Garowe, Puntland, Somalia, November 2017 - The number of children in Somalia recruited by armed groups reached over 1900 last year – double the number of 2015. The majority of them were recruited by the armed Al Shabaab group. However the children’s problems do not end even if they manage to escape from the group and they often encounter suspicion or hostility.

17-year-old Aden (not his real name) was among a group of children abducted or lured into the militant Al Shabaab group which, last year, attacked a coastal town in Puntland.

His uncle tricked him into joining the group by pretending they were going out to dinner but then taking him to an Al Shabaab military base.

“The militia men were masked. I was so scared. One of the fighters told me to calm down and feel relaxed. He told me, we are like your brothers and you are here to defend your country.”

Aden and several other boys were then trained on how to use a gun and a few days later, were told that they had to go with the Al-Shabaab fighters by boat to Puntland in north east Somalia where Al-Shabaab launched an attack.

Aden was instructed to carry food and water to the Al-Shabaab fighters. After a night of fighting some of the Al Shabab fighters escaped, while others, including the boys were captured. The Somali security forces overcame the militants, and among those captured was a group of 66 boys under the age of 18. 

UNICEF Somalia/2017/Coursin
© UNICEF Somalia/2017/Coursin
Students living at a UNICEF-supported rehabilitation center for child soldiers play football together during class break in Garowe, Somalia.
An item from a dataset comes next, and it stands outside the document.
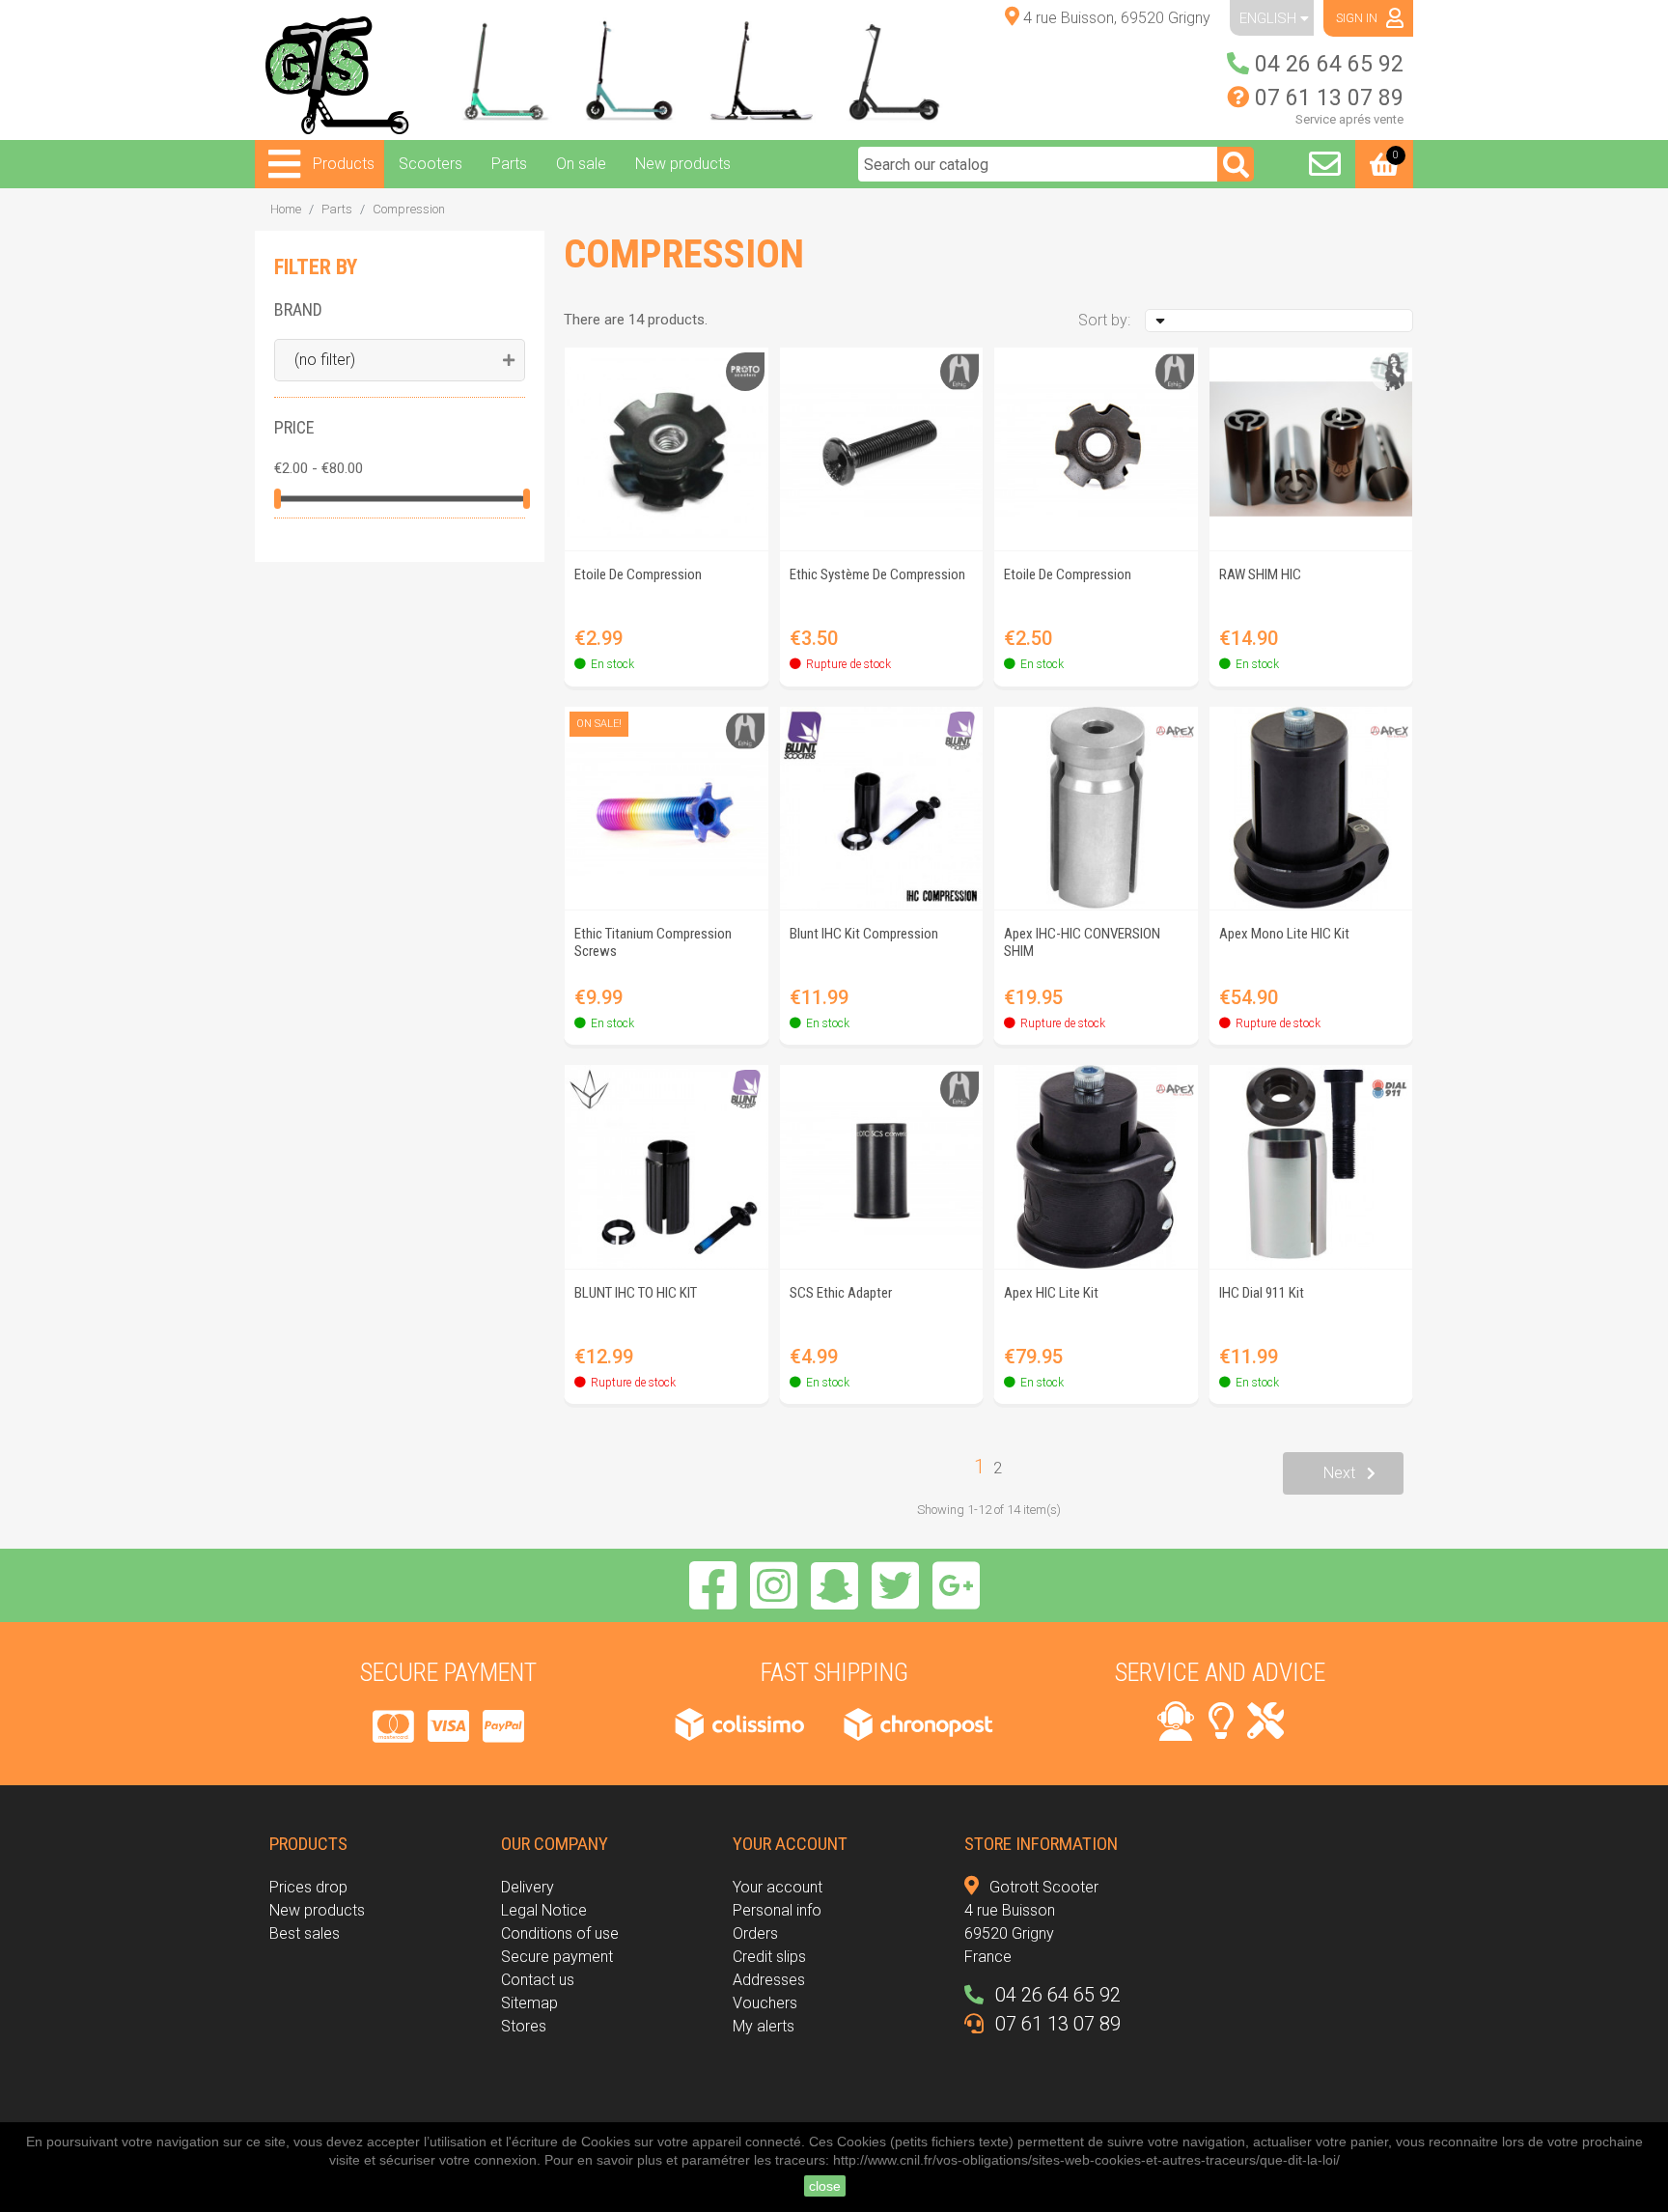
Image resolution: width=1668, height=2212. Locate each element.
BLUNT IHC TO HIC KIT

The authorities allowed the boys under the age of 15 to be transferred to a UNICEF Centre in Mogadishu but Aden was among the 40 older boys sentenced to between 10 - 20 years imprisonment. Following intense advocacy from the UN and international community the boys were transferred to a new UNICEF supported rehabilitation centre in Garowe although their prison sentences remain and their legal status is unclear.

“I was so scared when I was taken to prison,” says Aden. “Now I am at the centre and I get food, shelter and an education and I also get to speak to my mother and father every day.”

Aden says that when he first spoke to his mother she could not speak and sobbed on the phone as she was so overwhelmed that her son was still alive.

At the centre, the boys are receiving psycho-social support in order to overcome their ordeal.

“At first, many of the boys, including Aden, did not talk much or interact,” says Mohamoud Ali Yusuf, UNICEF Child Protection Specialist in Puntland. “But they have readjusted and are interacting with each other. All of them are determined to study and return home.”

“I am safe here and I am learning so much,” says Aden. “But when I get home, I am going to study hard and then I want to become a business man and create opportunities for young people.”